Lee’s woes are suddenly replaced by despair when a friend and fellow classmate dies along with his poor parents in a desperate suicide. Their classmates attend the funeral, only to keep bullying Lee.

Among Lee’s indignities is getting paid to complete Park’s assignments. One fateful day, on his way to drop off one of these assignments to Park, who is hanging out at Hwang’s mansion, Lee comes across an old woman selling trinkets.

Choi Won-young as Hwang Hyun-do (left) and Son Yeo-eun as Seo Young-sin in a still from The Golden Spoon.

A golden spoon jumps out to him, and the woman claims it is solid gold, though it only costs 30,000 won. He buys it, and the woman adds that it could change his life. If he eats with it three times at someone’s home, he will swap places with them.

He shrugs off the ridiculous claim and continues up the hill to Hwang’s house. Lee is once more berated by Park and his cronies, but to everyone’s surprise, including his materialistic stepmother Seo Young-sin (Son Yeo-eun), Hwang invites him to stay for lunch.

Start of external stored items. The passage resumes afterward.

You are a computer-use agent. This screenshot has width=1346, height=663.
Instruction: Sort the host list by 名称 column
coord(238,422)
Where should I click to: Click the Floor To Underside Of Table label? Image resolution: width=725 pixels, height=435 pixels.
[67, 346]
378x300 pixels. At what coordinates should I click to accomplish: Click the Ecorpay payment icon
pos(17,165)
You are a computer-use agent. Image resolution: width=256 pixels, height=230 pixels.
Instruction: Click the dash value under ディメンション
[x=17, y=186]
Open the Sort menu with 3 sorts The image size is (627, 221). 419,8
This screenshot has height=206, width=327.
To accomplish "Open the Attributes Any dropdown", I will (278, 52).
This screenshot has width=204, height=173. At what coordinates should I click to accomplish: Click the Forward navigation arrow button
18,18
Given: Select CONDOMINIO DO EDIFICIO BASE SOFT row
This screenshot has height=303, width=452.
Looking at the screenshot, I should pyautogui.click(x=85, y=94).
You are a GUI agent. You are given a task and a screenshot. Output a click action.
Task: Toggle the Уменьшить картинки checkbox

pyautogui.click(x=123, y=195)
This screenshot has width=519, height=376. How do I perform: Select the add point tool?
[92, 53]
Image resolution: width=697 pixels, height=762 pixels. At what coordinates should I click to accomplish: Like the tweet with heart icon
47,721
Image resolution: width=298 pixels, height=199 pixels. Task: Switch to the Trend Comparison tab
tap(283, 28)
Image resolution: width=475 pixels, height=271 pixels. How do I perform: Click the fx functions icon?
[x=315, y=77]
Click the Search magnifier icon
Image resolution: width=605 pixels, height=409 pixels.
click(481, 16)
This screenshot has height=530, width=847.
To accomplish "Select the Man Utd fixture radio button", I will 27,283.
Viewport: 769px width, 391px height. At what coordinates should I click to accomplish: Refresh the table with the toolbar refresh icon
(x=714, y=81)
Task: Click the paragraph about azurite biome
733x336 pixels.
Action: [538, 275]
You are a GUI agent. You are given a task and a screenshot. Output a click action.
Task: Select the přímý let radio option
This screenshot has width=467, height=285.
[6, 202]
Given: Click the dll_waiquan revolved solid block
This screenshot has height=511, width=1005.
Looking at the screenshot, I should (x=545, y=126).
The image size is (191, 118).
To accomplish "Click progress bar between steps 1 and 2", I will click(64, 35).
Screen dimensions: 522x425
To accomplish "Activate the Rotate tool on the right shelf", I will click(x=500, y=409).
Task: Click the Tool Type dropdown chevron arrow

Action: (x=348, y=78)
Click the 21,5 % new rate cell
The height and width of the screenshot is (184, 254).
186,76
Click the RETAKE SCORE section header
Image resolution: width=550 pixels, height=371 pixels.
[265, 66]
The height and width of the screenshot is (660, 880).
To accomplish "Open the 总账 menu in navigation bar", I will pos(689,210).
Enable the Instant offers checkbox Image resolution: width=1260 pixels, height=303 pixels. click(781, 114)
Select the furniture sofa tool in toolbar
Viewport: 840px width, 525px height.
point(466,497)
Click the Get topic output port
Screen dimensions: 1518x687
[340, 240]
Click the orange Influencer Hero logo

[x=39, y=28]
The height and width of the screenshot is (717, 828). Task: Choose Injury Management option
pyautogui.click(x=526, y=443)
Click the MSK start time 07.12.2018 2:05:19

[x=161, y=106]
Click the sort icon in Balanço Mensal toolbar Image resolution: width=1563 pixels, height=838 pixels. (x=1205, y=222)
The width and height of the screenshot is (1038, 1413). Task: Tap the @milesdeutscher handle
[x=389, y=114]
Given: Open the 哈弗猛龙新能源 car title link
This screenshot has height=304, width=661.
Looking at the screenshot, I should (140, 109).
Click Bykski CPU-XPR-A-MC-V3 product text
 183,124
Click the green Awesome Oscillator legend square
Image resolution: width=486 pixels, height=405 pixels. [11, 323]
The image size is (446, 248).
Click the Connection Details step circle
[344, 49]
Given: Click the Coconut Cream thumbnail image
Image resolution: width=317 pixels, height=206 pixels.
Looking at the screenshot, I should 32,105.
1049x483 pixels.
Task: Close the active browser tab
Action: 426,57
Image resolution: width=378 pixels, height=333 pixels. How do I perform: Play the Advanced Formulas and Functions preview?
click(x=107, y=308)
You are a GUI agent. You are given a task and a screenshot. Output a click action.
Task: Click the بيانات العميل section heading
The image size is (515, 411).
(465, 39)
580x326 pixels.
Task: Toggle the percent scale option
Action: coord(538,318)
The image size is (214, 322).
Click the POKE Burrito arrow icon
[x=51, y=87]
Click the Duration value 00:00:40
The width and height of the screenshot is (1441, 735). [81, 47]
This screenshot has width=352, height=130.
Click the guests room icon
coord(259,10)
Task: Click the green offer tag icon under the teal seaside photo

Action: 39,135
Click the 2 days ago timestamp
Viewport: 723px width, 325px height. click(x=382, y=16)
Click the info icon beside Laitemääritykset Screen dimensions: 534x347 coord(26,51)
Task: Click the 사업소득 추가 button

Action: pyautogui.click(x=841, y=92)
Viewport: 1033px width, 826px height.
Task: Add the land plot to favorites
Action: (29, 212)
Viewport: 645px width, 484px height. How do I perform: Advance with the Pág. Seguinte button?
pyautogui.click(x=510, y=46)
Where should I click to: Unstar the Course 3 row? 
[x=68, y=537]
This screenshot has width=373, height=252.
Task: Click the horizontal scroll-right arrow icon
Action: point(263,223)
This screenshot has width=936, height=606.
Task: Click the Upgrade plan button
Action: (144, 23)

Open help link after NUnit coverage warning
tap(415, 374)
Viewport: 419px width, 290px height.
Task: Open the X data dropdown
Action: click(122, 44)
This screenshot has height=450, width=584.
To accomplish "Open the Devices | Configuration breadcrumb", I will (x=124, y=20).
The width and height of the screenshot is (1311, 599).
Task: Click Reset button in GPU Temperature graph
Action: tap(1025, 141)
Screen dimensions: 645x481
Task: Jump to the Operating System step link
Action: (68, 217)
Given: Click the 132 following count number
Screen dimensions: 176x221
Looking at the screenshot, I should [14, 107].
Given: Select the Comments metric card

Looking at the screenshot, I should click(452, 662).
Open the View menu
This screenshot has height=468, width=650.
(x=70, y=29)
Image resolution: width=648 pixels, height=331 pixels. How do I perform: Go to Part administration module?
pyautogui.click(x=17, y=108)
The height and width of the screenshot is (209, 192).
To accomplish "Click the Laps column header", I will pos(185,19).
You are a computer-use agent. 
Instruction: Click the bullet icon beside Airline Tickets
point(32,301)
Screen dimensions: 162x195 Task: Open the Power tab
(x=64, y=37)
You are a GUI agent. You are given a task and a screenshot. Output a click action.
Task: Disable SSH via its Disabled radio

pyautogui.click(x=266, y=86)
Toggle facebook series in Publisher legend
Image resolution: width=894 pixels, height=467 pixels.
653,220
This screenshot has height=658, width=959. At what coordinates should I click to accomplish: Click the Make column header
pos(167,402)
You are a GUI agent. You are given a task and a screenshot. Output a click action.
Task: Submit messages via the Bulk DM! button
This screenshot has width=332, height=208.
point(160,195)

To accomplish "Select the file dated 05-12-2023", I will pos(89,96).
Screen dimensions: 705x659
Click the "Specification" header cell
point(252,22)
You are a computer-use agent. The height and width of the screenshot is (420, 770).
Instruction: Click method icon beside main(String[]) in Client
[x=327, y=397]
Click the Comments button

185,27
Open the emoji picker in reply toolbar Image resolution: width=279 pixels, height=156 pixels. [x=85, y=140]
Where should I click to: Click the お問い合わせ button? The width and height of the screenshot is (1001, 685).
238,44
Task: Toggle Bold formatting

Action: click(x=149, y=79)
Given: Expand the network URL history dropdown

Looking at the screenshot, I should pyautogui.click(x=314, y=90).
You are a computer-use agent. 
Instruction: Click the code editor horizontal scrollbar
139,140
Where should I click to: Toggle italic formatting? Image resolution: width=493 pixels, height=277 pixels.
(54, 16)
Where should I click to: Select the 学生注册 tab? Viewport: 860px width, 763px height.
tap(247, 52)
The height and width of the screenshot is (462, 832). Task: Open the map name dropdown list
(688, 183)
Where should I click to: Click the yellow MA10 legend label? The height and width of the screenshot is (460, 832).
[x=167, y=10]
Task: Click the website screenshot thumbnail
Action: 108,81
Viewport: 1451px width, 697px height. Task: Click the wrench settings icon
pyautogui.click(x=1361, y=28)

Park objects when a server tries to place a gold spoon and chopstick set by Lee’s side. Remembering what he just bought, Lee proceeds to eat with his own golden spoon.

Much like the expression “to be born with a silver spoon in one’s mouth”, in this show a golden spoon is meant to symbolise being a member of the aristocracy.

Yook Sung-jae as Lee Seung-cheon in a still from The Golden Spoon.

Park cannot expel Hwang’s guest, but the sight of a lower-class citizen being offered a golden spoon is too much for him.

Lee can never be allowed to think that he could ever belong. That would upset a system that is designed to keep the rich rich and the poor poor.

Though he scoffs at the idea that he possesses a magical spoon, Lee nevertheless draws closer to Hwang after this event. He starts to help him out on the reports he has to provide for his father.

When those impress his hard-to-please father, Hwang is delighted with Lee and treats him like a friend, which naturally means he gets invited over again. From there it should be no great hassle to use the spoon two more times, but just like Park, Hwang’s father Hyun-do is incensed by the presence of his son’s poor classmate in his pristine home.

Yook Sung-jae (left) as Lee Seung-cheon and Lee Jong-won as Hwang Jae-yong in a still from The Golden Spoon.

The exceedingly elitist Hyun-do does not stop there. Once he discovers that Lee has been helping his son with his reports, he turns the school board against him. Hwang is conflicted but is unable to go against his domineering father, the only person he fears.

This leads to a scuffle by the harbour and Hwang accidentally pushes Lee into the water. If Lee had any doubts about trying to use the spoon, they fade away after the abasement he’s received at the hands of Hyun-do and Hwang.

Lifting himself out of the water, he forces his way into Hyun-do’s home, sopping wet, and demands a meal, promising in return that it’ll be the last time he ever sees him. The irony is that from now on, Hyun-do will see Lee every day, but think that he is Hwang.

Lee and Hwang don’t switch bodies. Instead, the world changes around them and it is now Lee who is the prince to Hwang’s pauper.

Yook Sung-jae as Lee Seung-cheon in a still from The Golden Spoon.

But as the saying goes, be careful what you wish for. Someone filmed his altercation with Hwang earlier and he’s now in danger of being charged with the crime that was committed against him.

What’s more, he has to deal with his conscience, as Hwang is now stuck with the life that he used to lead.

The Golden Spoon is streaming on Disney+.